**Ejercicio 1:** Según el texto sobre las mujeres en los primeros estudios fotográficos, ¿cuáles eran los ideales de la mujer de la clase dominante que ellas promovían? Enuméralos todos.
**Ejercicio 2:** Prosigue el texto sobre las mujeres en los primeros estudios fotográficos a partir de su última oración.

**Texto propuesto:**
________
Lo que buscaban aquellas mujeres cuando iban a un estudio fotográfico era, “sobre todo, presumir, por ellas y también de cara a su familia, a la que representaban”. La dicotomía de aquella práctica fotográfica primeriza era que, por un lado, “ellas promovían los ideales de la mujer de la clase dominante: religiosidad, belleza, feminidad, el papel de la señora del hogar, pero, a la vez, usaban la fotografía para de alguna manera liberarse, salirse de ese papel”. “Era como si dijesen: está bien, cumplo con los preceptos burgueses, pero también utilizo estas herramientas expresivas para definirme, como espacio de creación”, según Onfray. En cualquier caso, un mundo muy limitado para ellas, que en el caso de las solteras resultaba aún peor, como escribió Galdós: “Es una esclava; no puede ni menearse”.

Retrato de una mujer junto a las que son probablemente obras suyas, copias, como 'La Anunciación', de Murillo, en el estudio del fotógrafo José Martínez Sánchez, en torno a 1855.

Respecto a las diferencias con los retratos de los hombres, la historiadora apunta que “ellas tenían un abanico expresivo mayor, mientras que en ellos se da más una pose sistemática o bien aparecen con algo relacionado con su trabajo”. También subraya que había profesionales que se anunciaban en la prensa destacando “que disponían de una fotógrafa para retratar a señoras, quizás para que se sintiesen más cómodas”.
________
**Material disponible:**

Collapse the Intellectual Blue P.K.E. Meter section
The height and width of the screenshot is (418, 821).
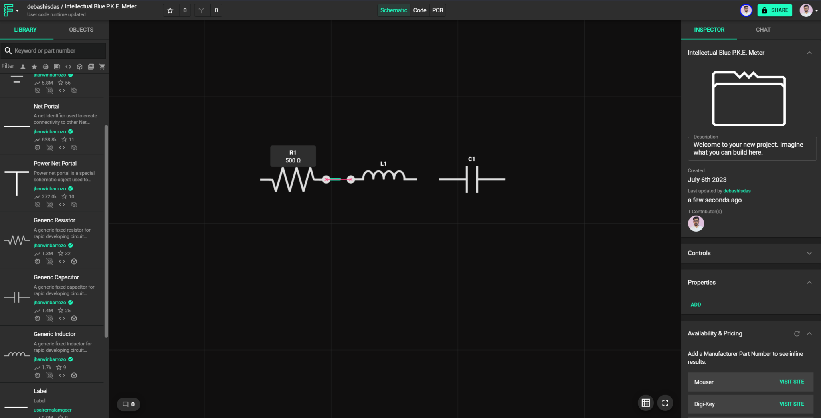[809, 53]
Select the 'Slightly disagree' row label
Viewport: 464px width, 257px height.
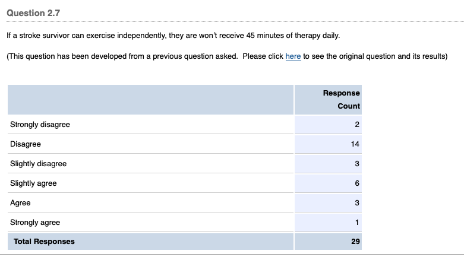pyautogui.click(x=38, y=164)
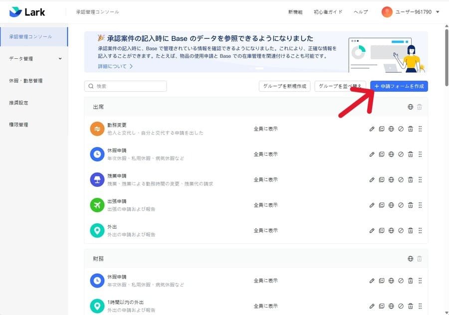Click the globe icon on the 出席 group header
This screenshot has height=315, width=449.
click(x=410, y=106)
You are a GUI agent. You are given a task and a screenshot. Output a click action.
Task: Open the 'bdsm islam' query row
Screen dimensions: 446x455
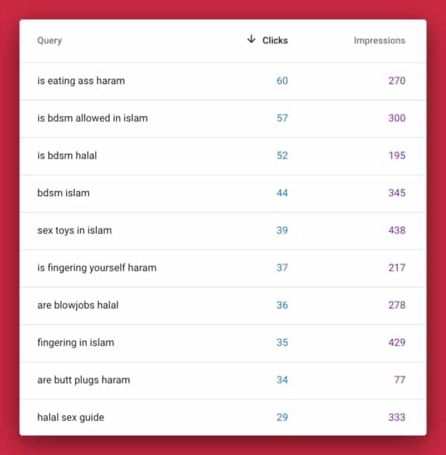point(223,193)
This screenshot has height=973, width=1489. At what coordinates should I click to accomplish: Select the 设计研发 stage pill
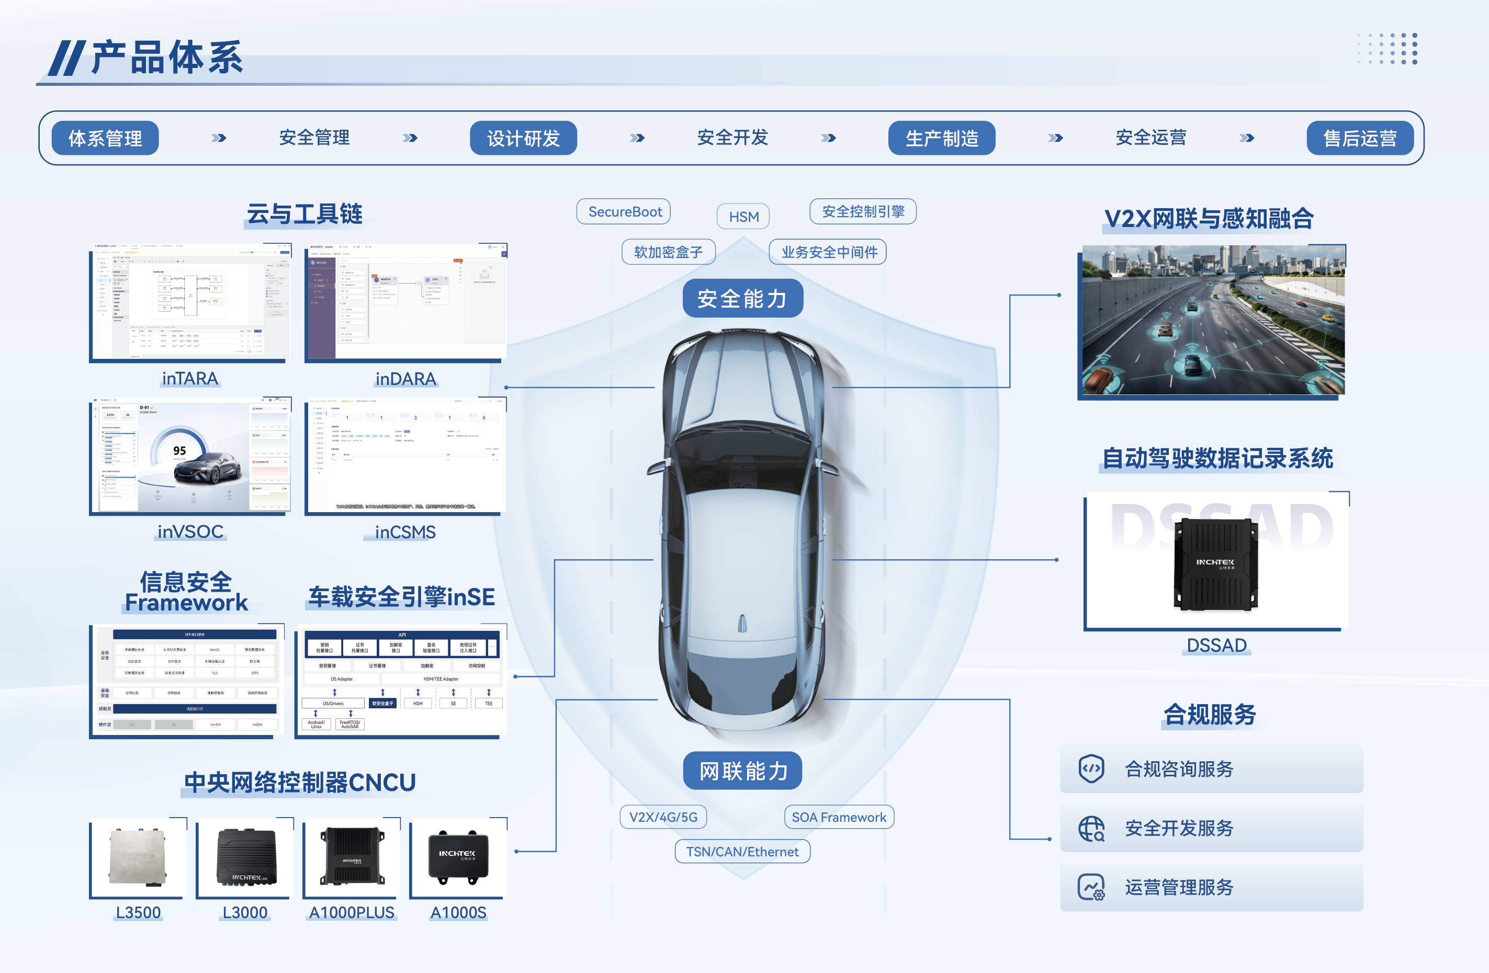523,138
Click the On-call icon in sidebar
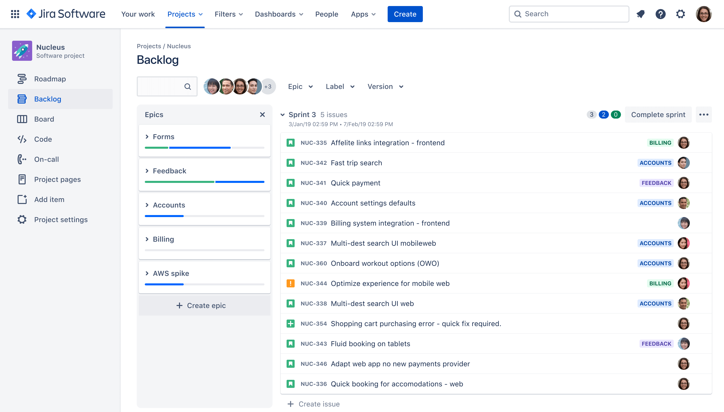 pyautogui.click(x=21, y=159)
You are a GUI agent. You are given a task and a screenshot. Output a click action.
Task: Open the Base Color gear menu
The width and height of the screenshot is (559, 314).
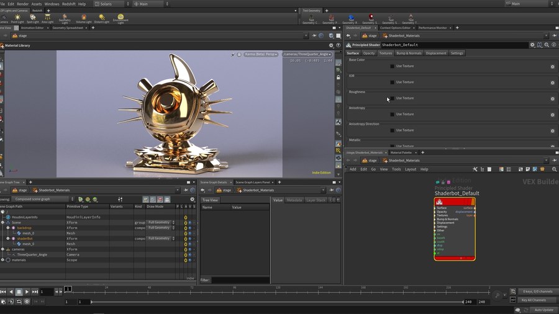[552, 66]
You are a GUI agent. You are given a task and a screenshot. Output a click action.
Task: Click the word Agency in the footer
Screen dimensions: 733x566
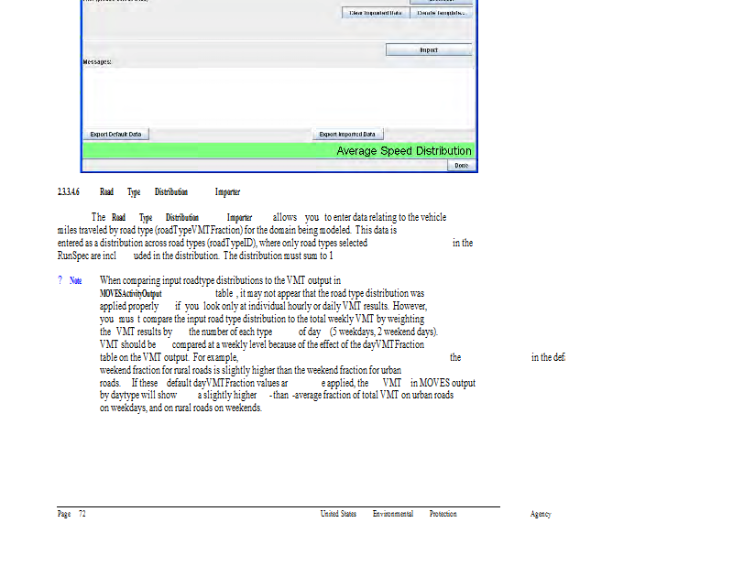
________
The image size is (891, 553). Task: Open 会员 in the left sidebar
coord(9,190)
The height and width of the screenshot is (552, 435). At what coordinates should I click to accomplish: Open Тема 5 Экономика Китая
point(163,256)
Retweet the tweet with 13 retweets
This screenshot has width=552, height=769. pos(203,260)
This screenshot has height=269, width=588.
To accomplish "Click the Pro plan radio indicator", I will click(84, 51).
________
**Respuesta esperada 1:**
- Religiosidad
- Belleza
- Feminidad
- El papel de la señora del hogar

**Respuesta esperada 2:**
Un formato que rápidamente proliferó, aunque existía desde décadas atrás, fue el de las tarjetas de visita: una pequeña cartulina con el nombre y, ahora, la fotografía de quien la portaba, y que se intercambiaban en los salones de la burguesía y otros espacios; era un signo de distinción. Los fotógrafos colocaban estas tarjetas en los escaparates de sus estudios para atraer clientes y conseguían que la imagen de una persona pudiera ser vista por todo aquel que pasaba por delante. “Las tarjetas de visita fueron una democratización de la fotografía, también era fruto de una moda. Y del ego, porque tras la Revolución Francesa hubo un desarrollo de la individualidad que llevaba a las personas a decir: este soy yo”.

'Retrato de la reina Isabel II con disfraz de la reina Esther', personaje de la Biblia, en el estudio de Alonso Martínez y Hermano, en 1863.

Más complejos eran los álbumes fotográficos, que también se desarrollaron con profusión en España. “Eran para mujeres de la élite, tanto la cultural como la económica. Los había en muchos países, pero en España se dio una diferencia: unos álbumes prefotográficos, que se les llamaba álbumes de señoritas, aunque quienes los hacían eran hombres, con dibujos o escritos, por ejemplo”.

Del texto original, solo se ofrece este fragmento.